Molecular Dynamic Simulations of Carbon and Chlorine Isotopologue Fractionation of Chlorohydrocarbons during Diffusion in Liquid Water

Until now, the magnitude of isotopologue fractionation of organic compounds due to aqueous-phase diffusion has been quantified only experimentally. This study aims to determine the extent of aqueous-phase diffusion-induced isotopologue fractionation of organic compounds for the first time on a computational basis using molecular dynamic simulations (MDS). The MDS were conducted for different organic compounds including chlorinated ethenes (trichloroethene (TCE)) and ethanes (1,2-dichloroethane (1,2-DCA)) and for different isotopologues (carbon and chlorine). The MDS revealed a weak power law mass (m) dependency of the diffusion coefficient (D proportional to m(-beta) with beta <= 0.049) for carbon and chlorine isotopologues of TCE and 1,2-DCA, consistent with experimental results. The MDS showed that the mass of the diffusing species is the key controlling factor for diffusion-induced isotopologue-fractionation and not the molecular volume as suggested by previous studies.
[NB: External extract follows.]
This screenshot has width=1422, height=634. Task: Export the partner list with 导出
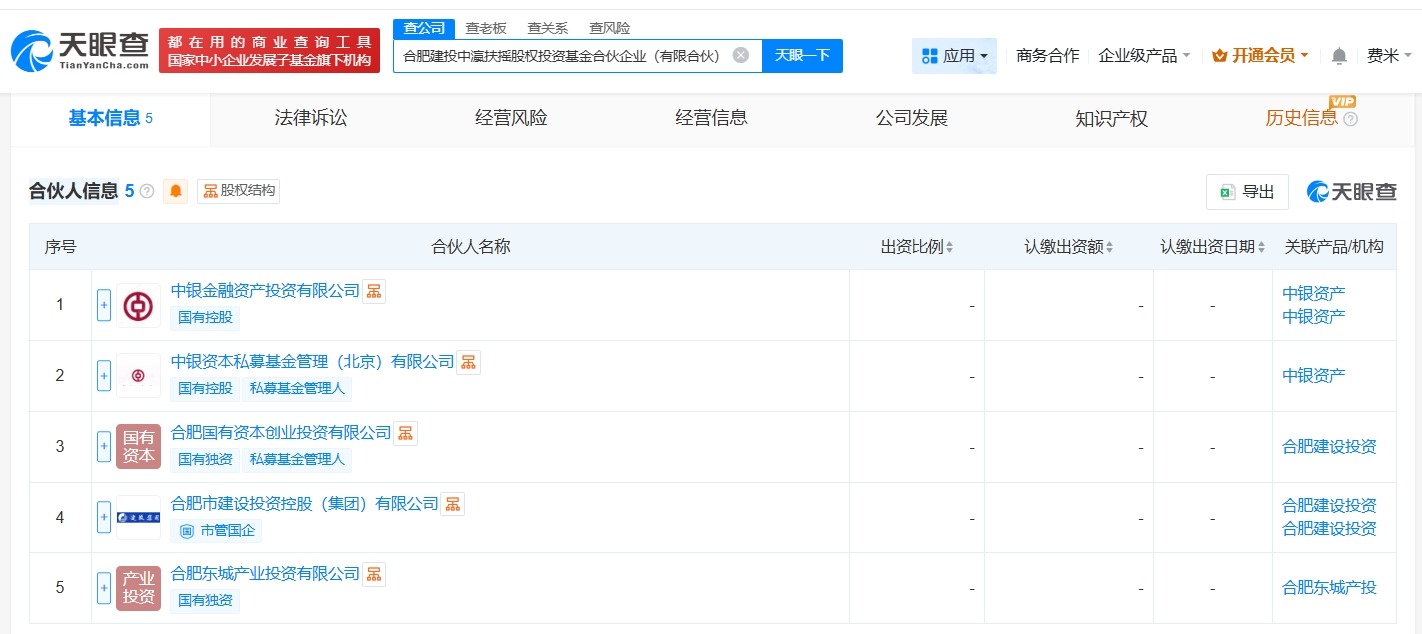pyautogui.click(x=1247, y=192)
Furthermore, the MDS revealed that the weak power law mass dependency of the diffusive transport rate originates from an interplay between strongly mass-dependent short-term and mass-independent long-term solute-solvent interactions. Hence, the presented MDS results provide for the first a time a theoretical rationale for the experimentally observed magnitude of isotopologue fractionation of organic compounds caused by aqueous-phase diffusion.